For the other method you will make only one form with a thickness of 2", 3", or 4". It can be made out of any stock and built as large as you want, provided you have made enough mix to fill it. You can put your form over a sheet of plywood, a large sheet of plastic, or a concrete pad, just make sure you spray everything down with lots of water to prevent sticking. After filling the form full of muck, smooth out the top with a trowel or board, sort of like screeting concrete. Now, lift off the form and what is left is a big block of mud soil. Take an old knife, or machete, or a piece of hardwood board sharpened into a shim-like cutting tool, known as the coa, or digging stick of the ancient aztecs(see entry photo) and cut and slice your brick up into the same size as the thickness of your board. You can score out the pattern first, and then cut through completly. Either way works well. I like the one form method because it's a lot less work and cutting those bricks or blocks are so much fun. On the other hand, a well made honey comb form made with wet soil spaces the blocks out just right for the air pruining technique. No need to move them any further or cut the roots when transplanting. Finally, it is time to seed.

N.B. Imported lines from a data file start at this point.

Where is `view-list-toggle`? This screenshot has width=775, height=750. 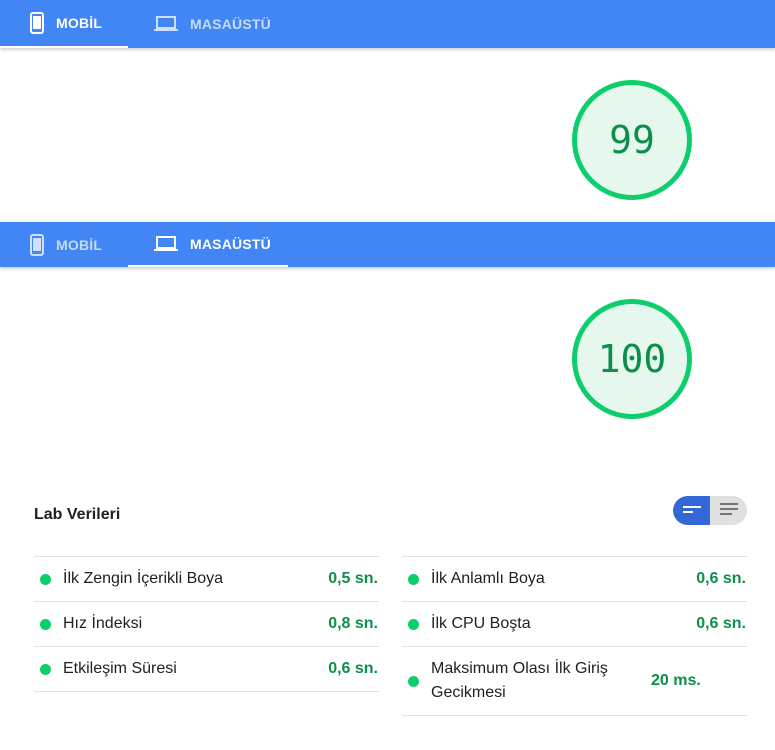
view-list-toggle is located at coordinates (728, 510).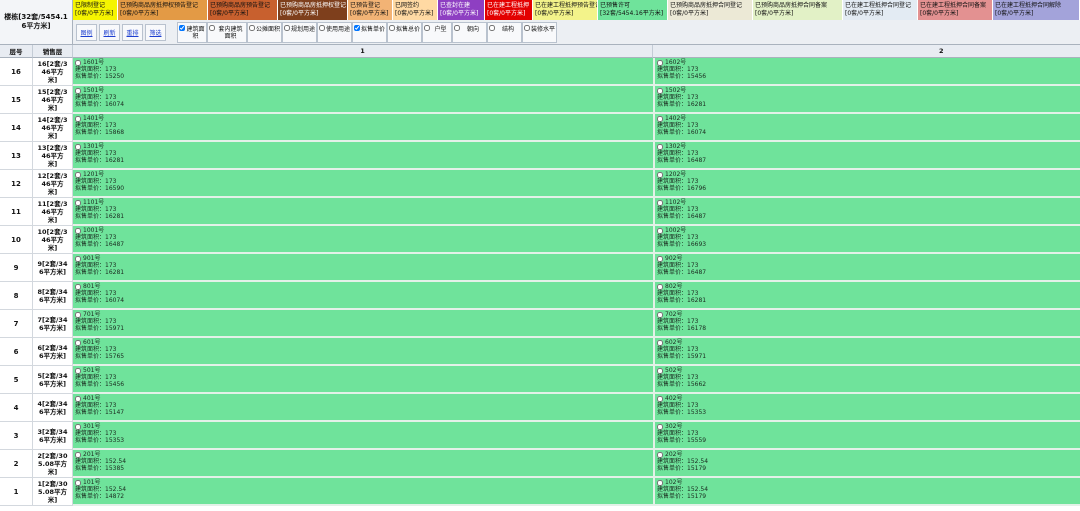 This screenshot has height=511, width=1080. I want to click on unit-number: 201号, so click(92, 454).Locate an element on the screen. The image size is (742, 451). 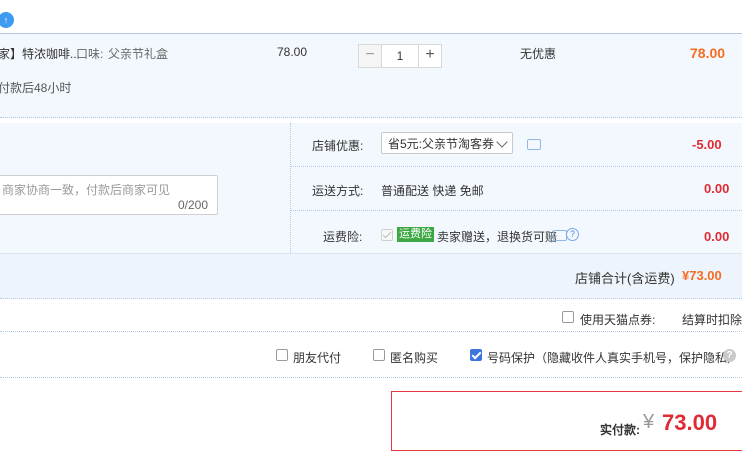
info-icon: ↑ is located at coordinates (7, 20). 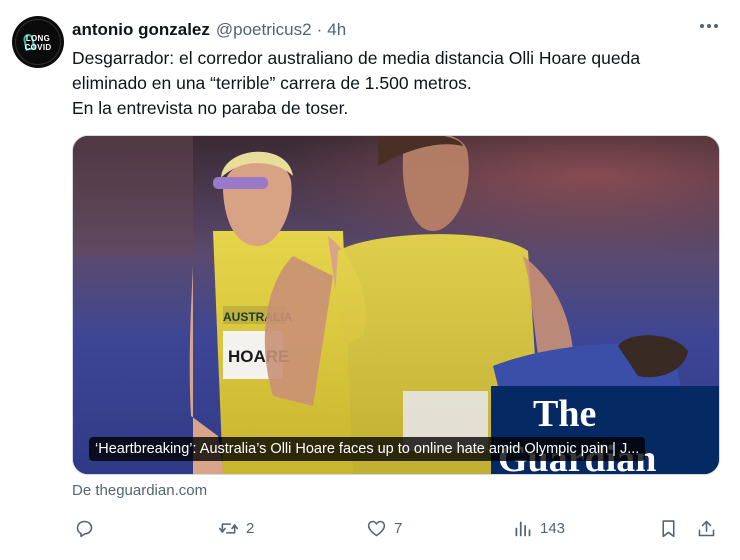 What do you see at coordinates (228, 528) in the screenshot?
I see `repost-icon` at bounding box center [228, 528].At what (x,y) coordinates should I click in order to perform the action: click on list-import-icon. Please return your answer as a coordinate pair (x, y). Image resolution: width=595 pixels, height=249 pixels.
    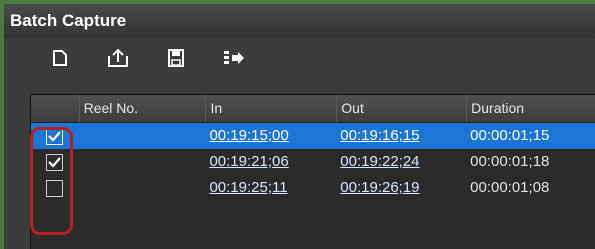
    Looking at the image, I should click on (234, 58).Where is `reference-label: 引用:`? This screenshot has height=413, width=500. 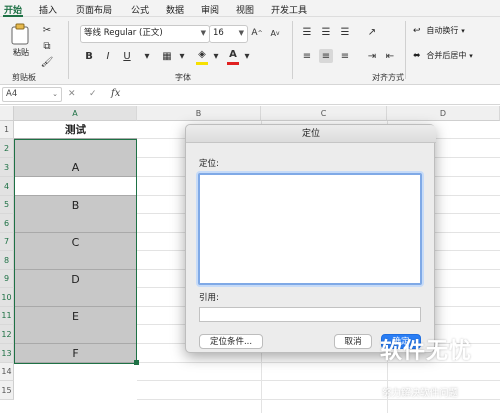
reference-label: 引用: is located at coordinates (209, 298). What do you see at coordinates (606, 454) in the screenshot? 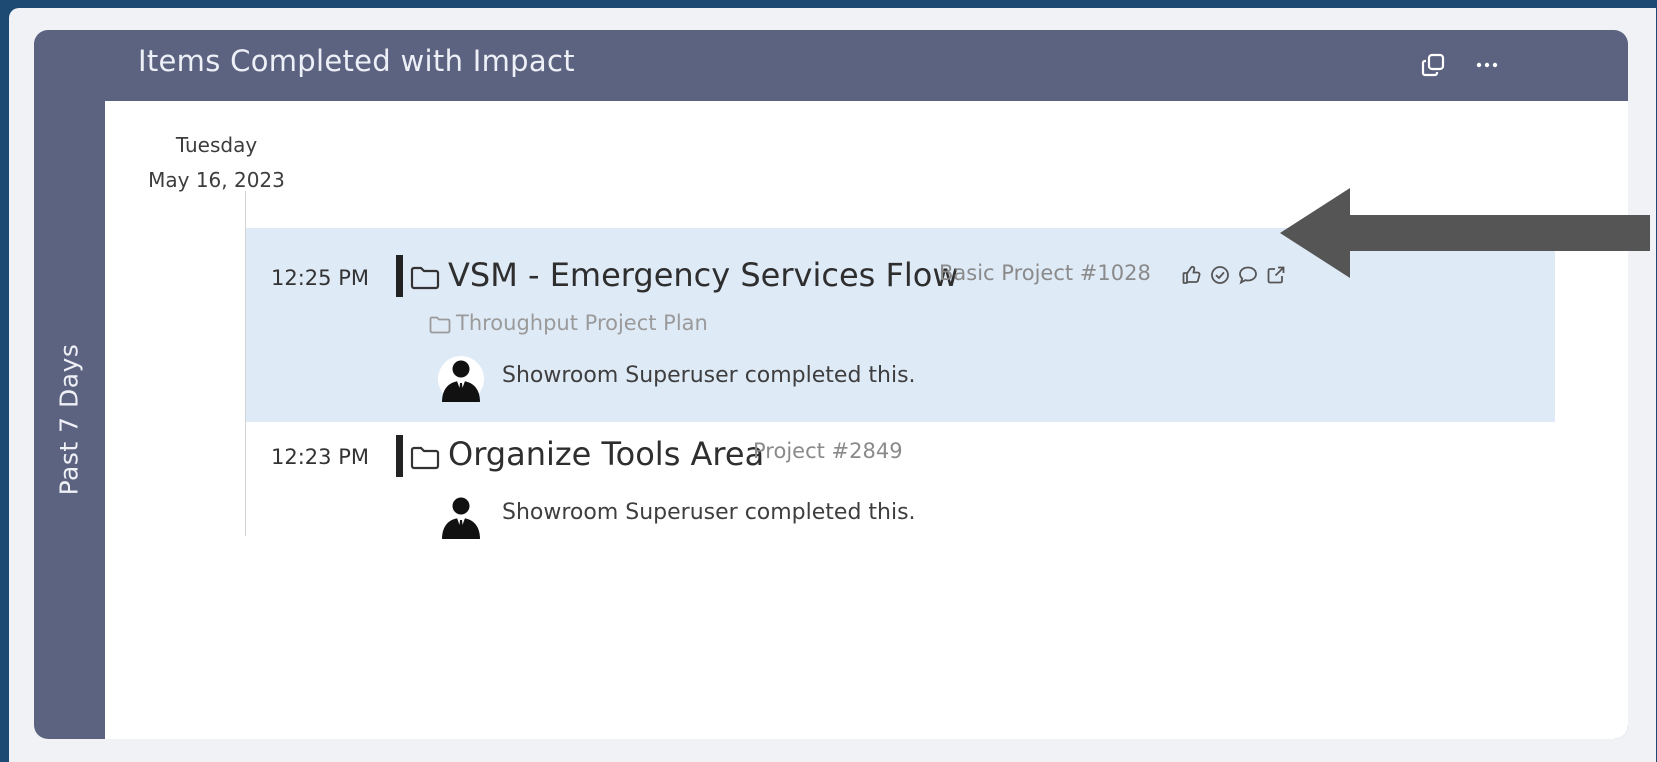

Poke a hole in your newly formed blocks with your finger, a stick or dibble, plant your seed, sprinke a little compost or sifted soil over to cover and wet them down. You could cover with black plastic to keep the heat in if it's chilly. Keep them moist, as the clay will have tendency to dry out. Transplant out when the white roots have poked out of the block, or when the canopy of plants are shading each other out of sunlight. Cover the block completely in the soil so the clay will not be in contact with the air. Mulch over for more moisture retention. Drip irrigation is best in Chinampas blocks. Top dress with manure, or fertilize with compost tea.
You now know how to make the famous Chinampas soil block. A very low tech, high performance soil block that costs nothing with large yeilds and enhances garden fertility with clay, compost and straw. Let me know how it goes or if anyone in the states has done authentic Chinampas type channel muck gardening. Lettuce get growing!